Records from a data collection:

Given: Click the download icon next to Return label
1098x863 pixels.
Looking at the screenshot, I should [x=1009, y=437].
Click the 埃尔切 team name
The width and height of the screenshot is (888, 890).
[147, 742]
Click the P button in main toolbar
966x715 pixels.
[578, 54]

▶ **Task details**: Reproduce every line of the records above without changing anything.

▶ **Output of the exercise**:
Given: Click the download icon next to Return label
1098x863 pixels.
Looking at the screenshot, I should [x=1009, y=437].
Click the 埃尔切 team name
The width and height of the screenshot is (888, 890).
[147, 742]
Click the P button in main toolbar
966x715 pixels.
[578, 54]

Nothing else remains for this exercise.